[Python-Dev] PEP 550 v4

Guido van Rossum guido at python.org
Mon Aug 28 21:50:17 EDT 2017

On Mon, Aug 28, 2017 at 6:07 PM, Nathaniel Smith <njs at pobox.com> wrote:

> The important difference between generators/coroutines and normal
> function calls is that with normal function calls, the link between
> the caller and callee is fixed for the entire lifetime of the inner
> frame, so there's no way for the context to shift under your feet. If
> all we had were normal function calls, then (green-) thread locals
> using the save/restore trick would be enough to handle all the use
> cases above -- it's only for generators/coroutines where the
> save/restore trick breaks down.
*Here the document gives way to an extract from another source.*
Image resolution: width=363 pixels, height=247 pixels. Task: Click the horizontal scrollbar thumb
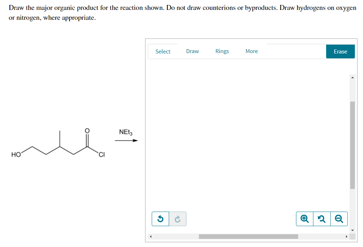pyautogui.click(x=248, y=236)
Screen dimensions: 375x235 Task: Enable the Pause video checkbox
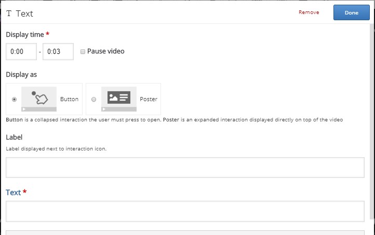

This means that pushing/popping LCs
> when crossing into/out of a generator frame is the minimum needed to
> get the desired semantics, and it keeps the LC stack small (important
> since lookups can be O(n) in the worst case), and it minimizes the
> backcompat breakage for operations like decimal.setcontext() where
> people *do* expect to call it in a subroutine and have the effects be
> visible in the caller.

I like this way of looking at things. Does this have any bearing on
asyncio.Task? To me those look more like threads than like generators. Or
possibly they should inherit the lookup chain from the point when the Task
was created, but not be affected at all by the lookup chain in place when
they are executed. FWIW we *could* have a policy that OS threads also
inherit the lookup chain from their creator, but I doubt that's going to
fly with backwards compatibility.

I guess my general (hurried, sorry) view is that we're at a good point
where we have a small number of mechanisms but are still debating policies
on how those mechanisms should be used. (The basic mechanism is chained
lookup and the policies are about how the chains are fit together for
various language/library constructs.)

--Guido van Rossum (python.org/~guido)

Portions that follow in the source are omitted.